富士通は6日、体の位置を捉えた点のデータを大量に分析して、人の姿勢を高精度に推定できる新しい技術を開発したと発表した。容姿など個人の特定につながりやすい情報を分析対象としないため、病院や介護施設でプライバシーに配慮しながら患者や高齢者の転倒などを検知できる。2023年度中にサービスとして提供することを目指す。
電波で周囲にあるものを検知する「ミリ波センサー」を1分間に数十回照射してデータを収集する。従来の1回の照射では粗い点データしか収集できず、姿勢を誤って認識することが多かった。新技術では前後数回分の照射によるデータを合わせることで詳細な分析を可能にした。高齢者は短時間に大きく姿勢を変えることは少なく、数回の照射で集めたデータを同じ姿勢の分析に利用できると判断した。
約140人の行動を学習した人工知能(AI)で点データを分析して姿勢を推定する。人間の基本動作のデータを組み合わせて複雑な行動を分析できる富士通の既存技術を使い、「立ち上がる際に転倒する」などのトラブルを明らかにする。
今後はサービス化に向け病院や介護施設との実証実験を実施する。同社の増本大器フェローは「センサーを置くことについて社会の理解を形成しなければならない」と課題を語る。
医療や介護の現場では人手不足や業務負荷の軽減のためにIT(情報技術)の活用を求める声は多い。センサーで高精度に転倒を検知できるようになれば、見守りにかかる負担軽減が期待できる。利用者が受け入れやすいサービスのあり方を探り、事業につなげる。

◇ ◇ ◇

本文の「約140人の行動を学習した人」を含む箇所から「り方を探り、事業につなげる。」までを、「実証実験」を「共同検証」に改めて書き直しなさい。

_提供情報_:
◇ ◇ ◇

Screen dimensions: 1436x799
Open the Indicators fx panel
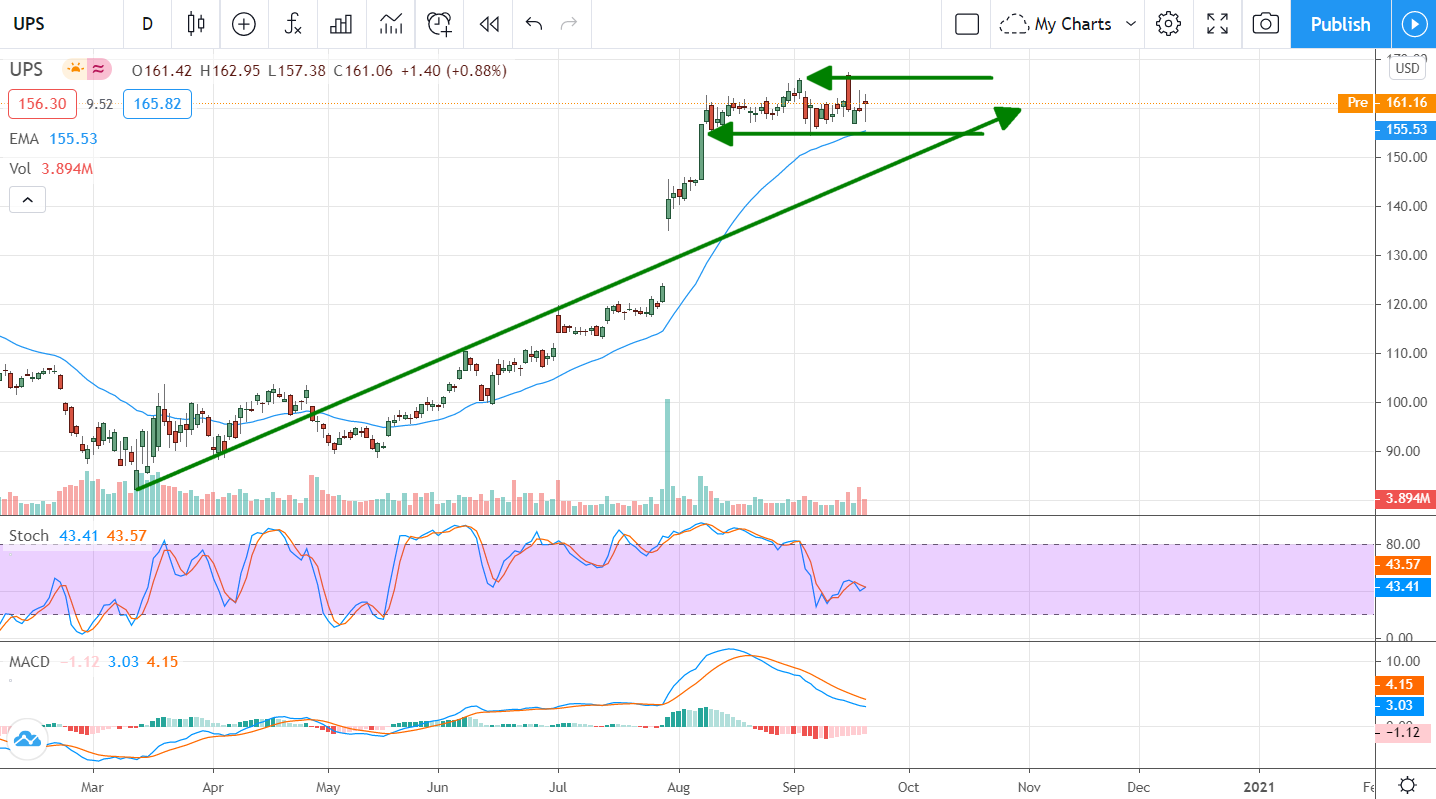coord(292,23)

◇ ◇ ◇

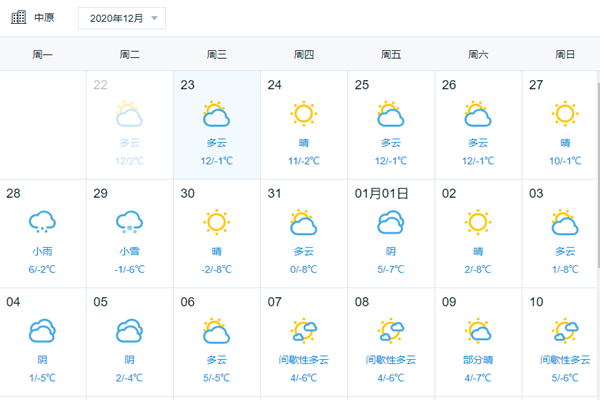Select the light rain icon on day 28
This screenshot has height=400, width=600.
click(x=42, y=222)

◇ ◇ ◇

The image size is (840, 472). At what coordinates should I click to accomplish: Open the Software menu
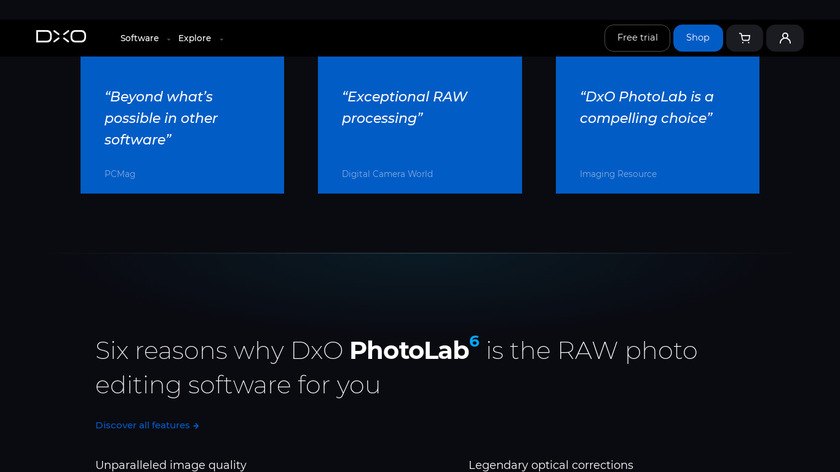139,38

◇ ◇ ◇

_出力_:
約140人の行動を学習した人工知能(AI)で点データを分析して姿勢を推定する。人間の基本動作のデータを組み合わせて複雑な行動を分析できる富士通の既存技術を使い、「立ち上がる際に転倒する」などのトラブルを明らかにする。
今後はサービス化に向け病院や介護施設との共同検証を実施する。同社の増本大器フェローは「センサーを置くことについて社会の理解を形成しなければならない」と課題を語る。
医療や介護の現場では人手不足や業務負荷の軽減のためにIT(情報技術)の活用を求める声は多い。センサーで高精度に転倒を検知できるようになれば、見守りにかかる負担軽減が期待できる。利用者が受け入れやすいサービスのあり方を探り、事業につなげる。